Please write out the data that follows, word for word.

⁂

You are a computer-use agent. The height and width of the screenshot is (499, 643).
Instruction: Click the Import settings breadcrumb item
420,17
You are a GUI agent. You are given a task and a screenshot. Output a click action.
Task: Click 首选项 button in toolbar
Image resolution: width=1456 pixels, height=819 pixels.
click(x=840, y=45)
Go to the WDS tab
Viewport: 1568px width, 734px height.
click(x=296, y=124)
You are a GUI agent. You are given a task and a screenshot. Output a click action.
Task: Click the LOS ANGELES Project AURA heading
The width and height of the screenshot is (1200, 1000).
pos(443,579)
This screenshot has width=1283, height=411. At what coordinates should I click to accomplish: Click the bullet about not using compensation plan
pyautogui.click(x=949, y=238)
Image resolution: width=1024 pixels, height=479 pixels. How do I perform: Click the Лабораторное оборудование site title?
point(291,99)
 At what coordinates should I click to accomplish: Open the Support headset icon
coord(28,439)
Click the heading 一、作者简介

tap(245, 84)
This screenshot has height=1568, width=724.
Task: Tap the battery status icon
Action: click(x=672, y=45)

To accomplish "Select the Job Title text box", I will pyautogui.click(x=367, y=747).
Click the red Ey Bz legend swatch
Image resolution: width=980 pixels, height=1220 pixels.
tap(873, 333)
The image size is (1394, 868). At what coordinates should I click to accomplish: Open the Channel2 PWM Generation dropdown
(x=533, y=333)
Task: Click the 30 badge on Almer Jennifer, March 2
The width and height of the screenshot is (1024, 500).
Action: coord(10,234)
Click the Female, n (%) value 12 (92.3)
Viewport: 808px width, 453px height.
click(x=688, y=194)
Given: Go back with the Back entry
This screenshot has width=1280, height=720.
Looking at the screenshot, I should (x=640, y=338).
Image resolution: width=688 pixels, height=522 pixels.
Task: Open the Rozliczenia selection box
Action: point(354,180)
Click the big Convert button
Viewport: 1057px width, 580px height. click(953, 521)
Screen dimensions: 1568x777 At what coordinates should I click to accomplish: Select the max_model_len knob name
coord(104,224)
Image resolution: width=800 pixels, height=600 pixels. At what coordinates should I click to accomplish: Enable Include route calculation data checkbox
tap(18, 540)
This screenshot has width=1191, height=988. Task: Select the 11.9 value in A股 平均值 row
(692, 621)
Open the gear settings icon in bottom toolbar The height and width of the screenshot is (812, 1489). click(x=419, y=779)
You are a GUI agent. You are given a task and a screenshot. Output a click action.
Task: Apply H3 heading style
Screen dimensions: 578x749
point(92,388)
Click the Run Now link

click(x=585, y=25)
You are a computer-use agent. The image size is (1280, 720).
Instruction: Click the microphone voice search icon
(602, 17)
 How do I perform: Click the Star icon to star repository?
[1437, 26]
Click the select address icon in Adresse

⁂

● Expected answer
You are a computer-use agent. The height and width of the screenshot is (499, 643).
Instruction: Click the Import settings breadcrumb item
420,17
You are a GUI agent. You are given a task and a screenshot. Output a click action.
Task: Click 首选项 button in toolbar
Image resolution: width=1456 pixels, height=819 pixels.
click(x=840, y=45)
Go to the WDS tab
Viewport: 1568px width, 734px height.
click(x=296, y=124)
You are a GUI agent. You are given a task and a screenshot. Output a click action.
Task: Click the LOS ANGELES Project AURA heading
The width and height of the screenshot is (1200, 1000).
pos(443,579)
This screenshot has width=1283, height=411. At what coordinates should I click to accomplish: Click the bullet about not using compensation plan
pyautogui.click(x=949, y=238)
Image resolution: width=1024 pixels, height=479 pixels. How do I perform: Click the Лабораторное оборудование site title?
point(291,99)
 At what coordinates should I click to accomplish: Open the Support headset icon
coord(28,439)
Click the heading 一、作者简介

tap(245, 84)
This screenshot has height=1568, width=724.
Task: Tap the battery status icon
Action: click(x=672, y=45)

To accomplish "Select the Job Title text box", I will pyautogui.click(x=367, y=747).
Click the red Ey Bz legend swatch
Image resolution: width=980 pixels, height=1220 pixels.
tap(873, 333)
The image size is (1394, 868). At what coordinates should I click to accomplish: Open the Channel2 PWM Generation dropdown
(x=533, y=333)
Task: Click the 30 badge on Almer Jennifer, March 2
The width and height of the screenshot is (1024, 500).
Action: coord(10,234)
Click the Female, n (%) value 12 (92.3)
Viewport: 808px width, 453px height.
click(x=688, y=194)
Given: Go back with the Back entry
This screenshot has width=1280, height=720.
Looking at the screenshot, I should (x=640, y=338).
Image resolution: width=688 pixels, height=522 pixels.
Task: Open the Rozliczenia selection box
Action: point(354,180)
Click the big Convert button
Viewport: 1057px width, 580px height. click(953, 521)
Screen dimensions: 1568x777 At what coordinates should I click to accomplish: Select the max_model_len knob name
coord(104,224)
Image resolution: width=800 pixels, height=600 pixels. At what coordinates should I click to accomplish: Enable Include route calculation data checkbox
tap(18, 540)
This screenshot has width=1191, height=988. Task: Select the 11.9 value in A股 平均值 row
(692, 621)
Open the gear settings icon in bottom toolbar The height and width of the screenshot is (812, 1489). click(x=419, y=779)
You are a GUI agent. You are given a task and a screenshot. Output a click action.
Task: Apply H3 heading style
Screen dimensions: 578x749
point(92,388)
Click the Run Now link

click(x=585, y=25)
You are a computer-use agent. The image size is (1280, 720).
Instruction: Click the microphone voice search icon
(602, 17)
 How do I perform: Click the Star icon to star repository?
[1437, 26]
Click the select address icon in Adresse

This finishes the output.